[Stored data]
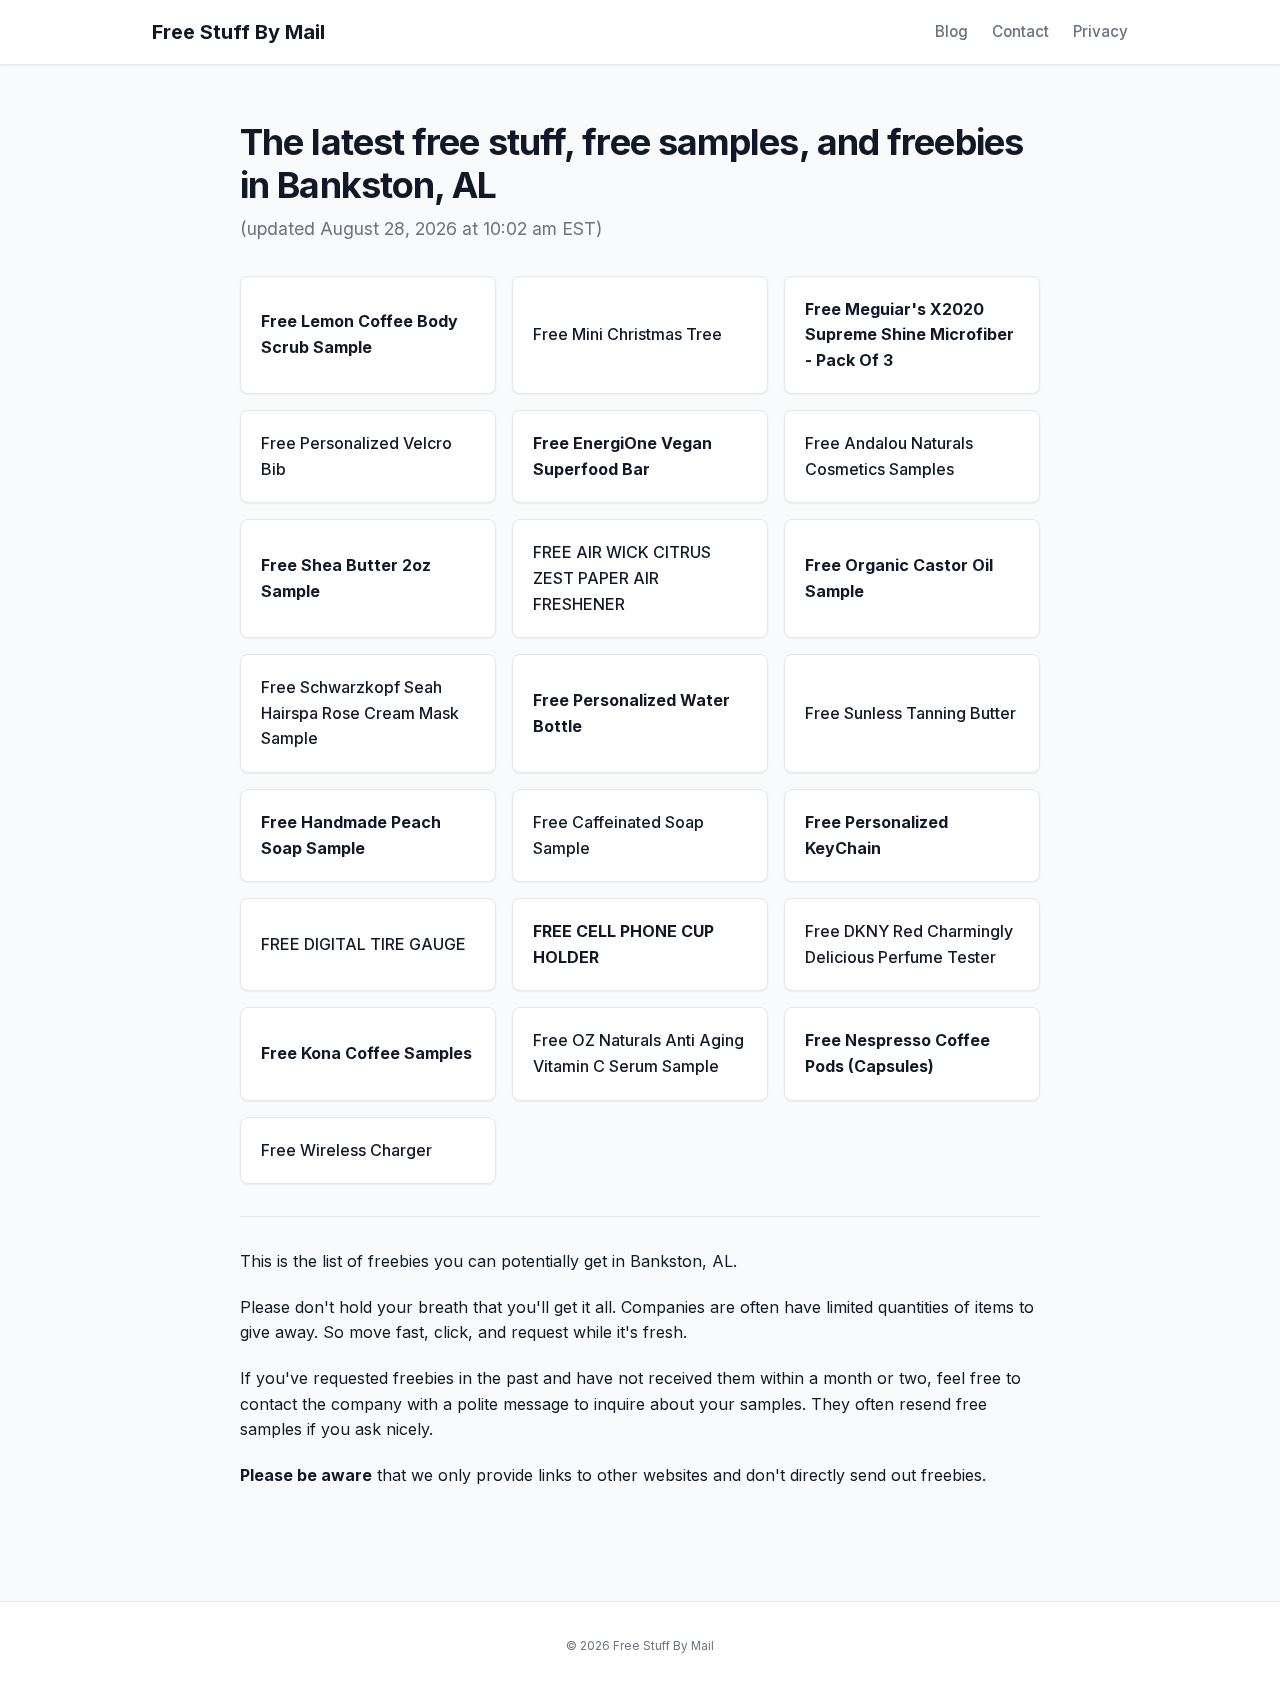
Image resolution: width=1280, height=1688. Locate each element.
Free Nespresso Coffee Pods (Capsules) (897, 1053)
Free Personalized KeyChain (876, 835)
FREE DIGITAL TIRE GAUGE (363, 944)
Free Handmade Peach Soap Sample (351, 835)
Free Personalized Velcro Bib (356, 456)
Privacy (1100, 31)
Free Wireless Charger (346, 1150)
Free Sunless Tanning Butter (910, 713)
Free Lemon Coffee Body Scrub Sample (359, 334)
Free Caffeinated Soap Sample (618, 835)
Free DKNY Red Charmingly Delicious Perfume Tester (909, 944)
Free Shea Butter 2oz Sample (346, 578)
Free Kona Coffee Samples (366, 1053)
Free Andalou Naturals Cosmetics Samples (889, 456)
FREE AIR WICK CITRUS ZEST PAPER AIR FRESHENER (622, 577)
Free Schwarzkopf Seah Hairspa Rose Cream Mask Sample (360, 712)
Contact (1020, 31)
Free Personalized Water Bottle (631, 713)
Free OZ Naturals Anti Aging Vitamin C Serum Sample (638, 1053)
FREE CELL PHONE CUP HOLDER (623, 944)
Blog (951, 31)
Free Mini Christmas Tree (627, 334)
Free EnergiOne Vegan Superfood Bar (622, 456)
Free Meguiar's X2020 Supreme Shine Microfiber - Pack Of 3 (909, 334)
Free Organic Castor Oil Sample (899, 578)
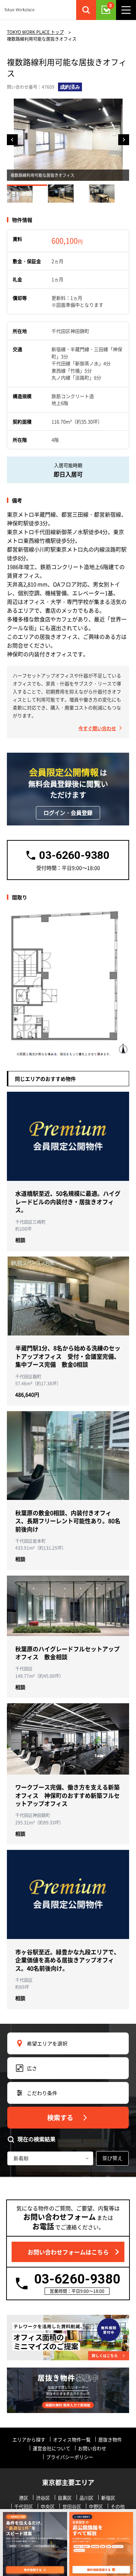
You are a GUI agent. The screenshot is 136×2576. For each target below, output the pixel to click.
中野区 (96, 2506)
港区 (23, 2497)
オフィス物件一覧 (72, 2439)
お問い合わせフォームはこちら (68, 2251)
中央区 (48, 2506)
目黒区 (65, 2497)
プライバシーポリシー (69, 2456)
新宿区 (108, 2497)
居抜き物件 (110, 2439)
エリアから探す (28, 2439)
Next (123, 139)
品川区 (86, 2497)
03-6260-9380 (77, 2279)
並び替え (112, 2158)
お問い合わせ (92, 2448)
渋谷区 (43, 2497)
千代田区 (23, 2506)
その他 (118, 2506)
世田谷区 (71, 2506)
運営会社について (51, 2448)
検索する (60, 2117)
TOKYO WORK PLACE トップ (35, 32)
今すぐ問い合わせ (97, 728)
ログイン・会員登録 (68, 813)
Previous (12, 139)
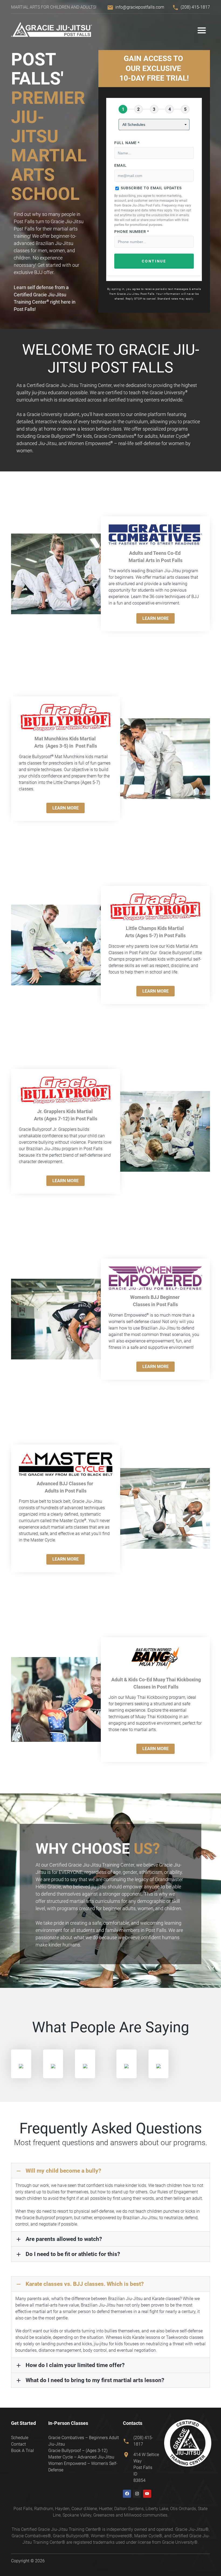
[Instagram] (137, 2494)
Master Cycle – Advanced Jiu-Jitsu (81, 2457)
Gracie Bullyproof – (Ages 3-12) (78, 2450)
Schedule (19, 2437)
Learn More (155, 618)
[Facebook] (127, 2494)
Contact (18, 2444)
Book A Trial (22, 2450)
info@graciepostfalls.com (139, 7)
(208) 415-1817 (195, 7)
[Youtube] (147, 2494)
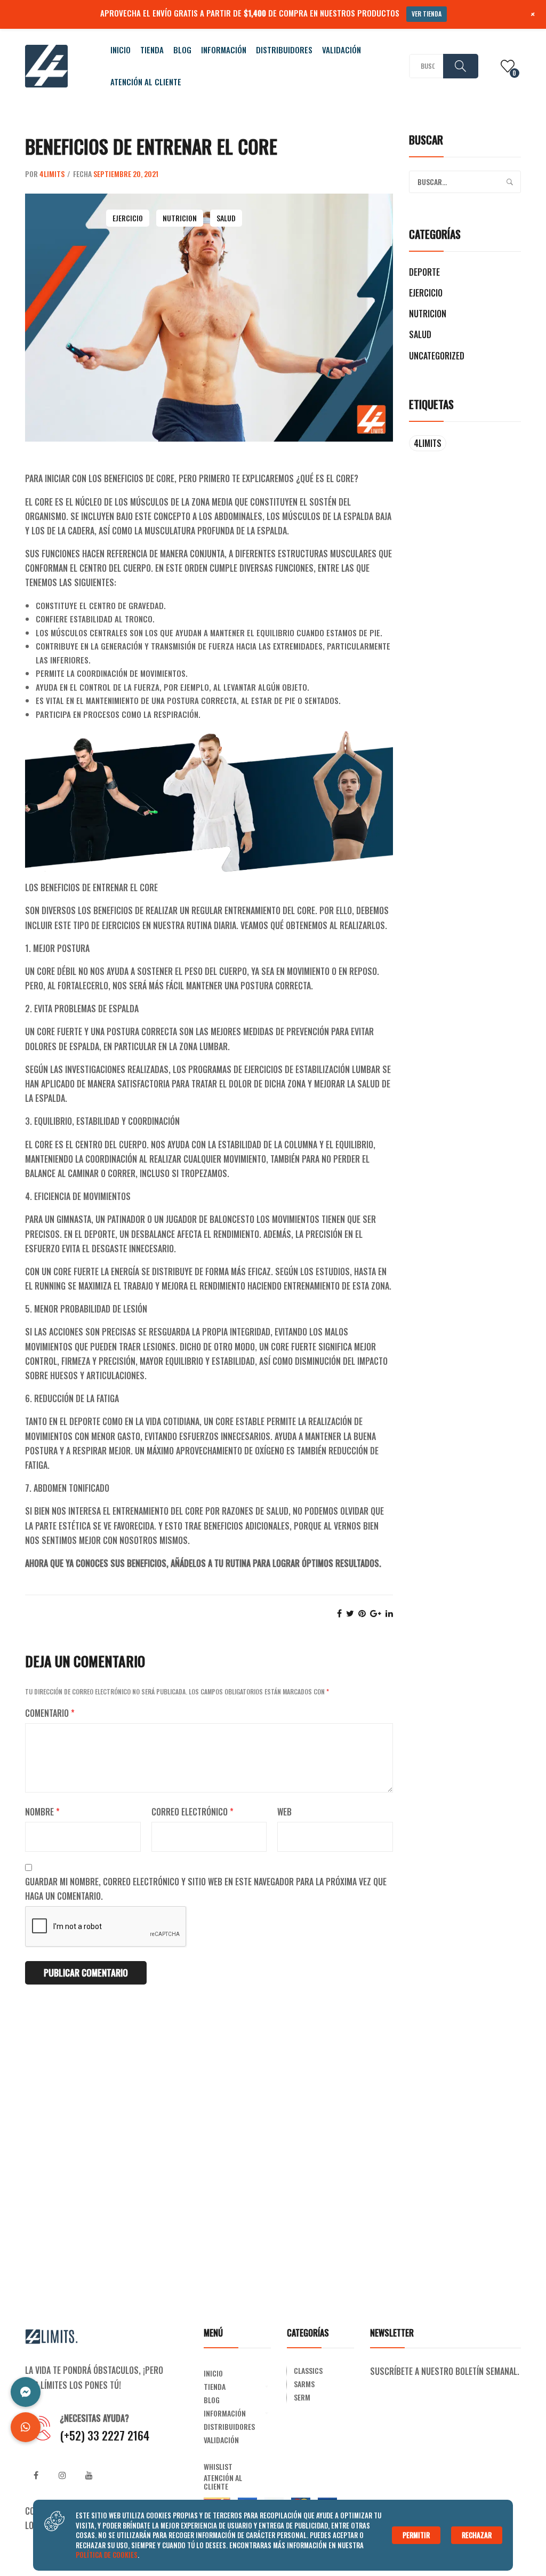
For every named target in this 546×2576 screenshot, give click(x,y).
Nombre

# Task to complete
Starting at the line that contains "You are a GUI", output every line through the end of the data, both ends included, and nothing else; pictures stay out.

# Finished exercise
You are a GUI agent. The screenshot is 136×2576. For each target below, output the pixel to click.
中野区 (96, 2506)
港区 (23, 2497)
オフィス物件一覧 (72, 2439)
お問い合わせフォームはこちら (68, 2251)
中央区 (48, 2506)
目黒区 (65, 2497)
プライバシーポリシー (69, 2456)
新宿区 (108, 2497)
居抜き物件 (110, 2439)
エリアから探す (28, 2439)
Next (123, 139)
品川区 (86, 2497)
03-6260-9380 (77, 2279)
並び替え (112, 2158)
お問い合わせ (92, 2448)
渋谷区 (43, 2497)
千代田区 (23, 2506)
その他 (118, 2506)
世田谷区 (71, 2506)
運営会社について (51, 2448)
検索する (60, 2117)
TOKYO WORK PLACE トップ (35, 32)
今すぐ問い合わせ (97, 728)
ログイン・会員登録 (68, 813)
Previous (12, 139)
[Instagram] (137, 2494)
Master Cycle – Advanced Jiu-Jitsu (81, 2457)
Gracie Bullyproof – (Ages 3-12) (78, 2450)
Schedule (19, 2437)
Learn More (155, 618)
[Facebook] (127, 2494)
Contact (18, 2444)
Book A Trial (22, 2450)
info@graciepostfalls.com (139, 7)
(208) 415-1817 (195, 7)
[Youtube] (147, 2494)
For every named target in this 546×2576 screenshot, give click(x,y).
Nombre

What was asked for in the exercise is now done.